What we should pay attention to here is the definition of a handful of variables at the very beginning. Some are already obvious, like xi, xa and the like, and some will become clear in the second part. Now, the plotting takes place here

reset

unset key

set macro

set xrange [xi:xa]

set yrange [yi:ya]

set tics out nomirror

set palette rgbformulae 33,13,10

eps = 0.05

g(x,y)=(((x > xl && x < xh && y > yl && y < yh) ? (x0 = x, y0 = y) : 1), 1/0)

f(x,y) = ((x-x0)*(x-x0)+(y-y0)*(y-y0)*xtoy*xtoy > eps ? y : 1/0)

lab(x,y) = ( (x == x0 && y == y0) ? stringcolumn(3) : "")

ZERO = "x0 = xi - (xa-xi), y0 = yi - (ya-yi), b = b+1"

SEARCH = "filename index b using 1:(g($1,$2))"

PLOT = "filename index b using 1:(f($1,$2)) with lines lt -1 lw 1"

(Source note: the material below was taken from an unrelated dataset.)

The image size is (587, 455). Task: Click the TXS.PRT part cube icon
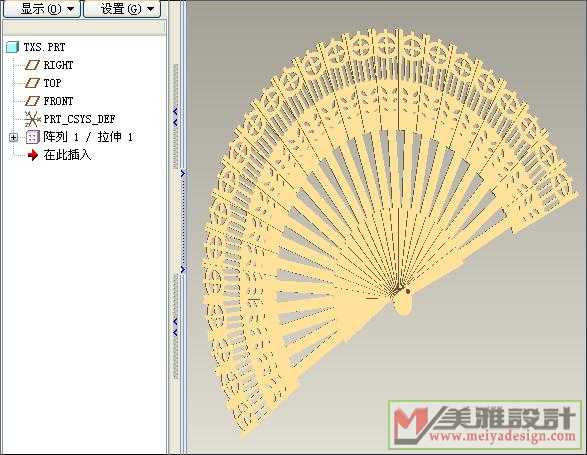coord(12,47)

LABEL = "filename index b using 1:2:(lab($1,$2)) with labels"

b = 0

plot 'test.dat' with image, \

@SEARCH, @PLOT, @LABEL, @ZERO, \

@SEARCH, @PLOT, @LABEL, @ZERO, \

@SEARCH, @PLOT, @LABEL, @ZERO, \

@SEARCH, @PLOT, @LABEL, @ZERO, \

@SEARCH, @PLOT, @LABEL, @ZERO, \

@SEARCH, @PLOT, @LABEL, @ZERO, \

@SEARCH, @PLOT, @LABEL, @ZERO, \

@SEARCH, @PLOT, @LABEL, @ZERO, \

@SEARCH, @PLOT, @LABEL, @ZERO, \

@SEARCH, @PLOT, @LABEL, @ZERO, \

@SEARCH, @PLOT, @LABEL, @ZERO, \

@SEARCH, @PLOT, @LABEL

A bit convoluted, isn't it? OK, we will walk through the script, line by line.

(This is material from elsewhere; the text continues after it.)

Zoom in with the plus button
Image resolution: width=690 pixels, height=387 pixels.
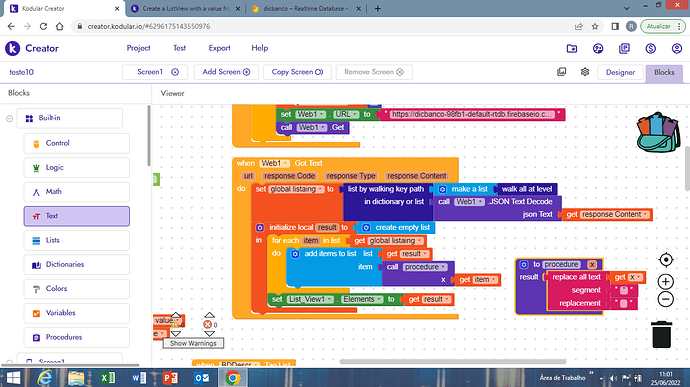click(x=666, y=281)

First is the range setting, and then ticks go to the outside, just for aesthetic reasons. We also define eps here, which determines how much "white space" we have for the labels. Then we define the three functions that we discussed above. We have already seen eps, and the meaning of it, but what about xtoy? Despite its name, this is not something to play with, rather the ratio of x to y, or more precisely, the ratio of the xrange to the yrange. This is needed, if the two ranges are of different order of magnitude, e.g., if xrange is something like [0:1], while yrange is [0:1000]. But this ratio is automatically calculated at the beginning, you haven't got to worry about it.

After this, we define 4 macros. These are abbreviations for longer chunks of code, and make life really easier. The idea is that when confronted with a macro, gnuplot expands it as a string, and then acts accordingly. In my opinion, if written properly, macros can make the script rather readable.

The first of the macros, ZERO, is needed, because in our SEARCH macro, which is nothing but a call to the function g(x,y), if the condition is not satisfied for a particular data block, then x0, y0 wouldn't be updated, therefore, the label would end up at the wrong position. At the same time, ZERO also increments the value of b, which determines which data block we are actually plotting. b is used in the indexing in the macros SEARCH, PLOT, and LABEL. We have already mentioned SEARCH, PLOT plots the contour with the white space at the position given by x0, and y0 (this is calculated in the SEARCH macro), and finally, LABEL places the value of the contour line at that position.

At this point, we have defined everything, all that is left is plotting. We do it 13 times, because our zrange, or the contour lines were given between -3, and 3, with steps of 0.5. In this particular case, there are only 10 contour lines, and gnuplot will complain that the last 3 data blocks are empty, but this is not an error, only a warning. Shouldn't we look at the figure, perhaps? But of course! Here it is:

The only thing that I should like to point out is that the white space is made for a particular contour line, but there is no guarantee that, if the contour lines are too close to each other, the label does not cover a neighbouring contour line. If that happens, I would simply suggest to increase the contour spacing by incrementing the parameter in the set cntrparam line.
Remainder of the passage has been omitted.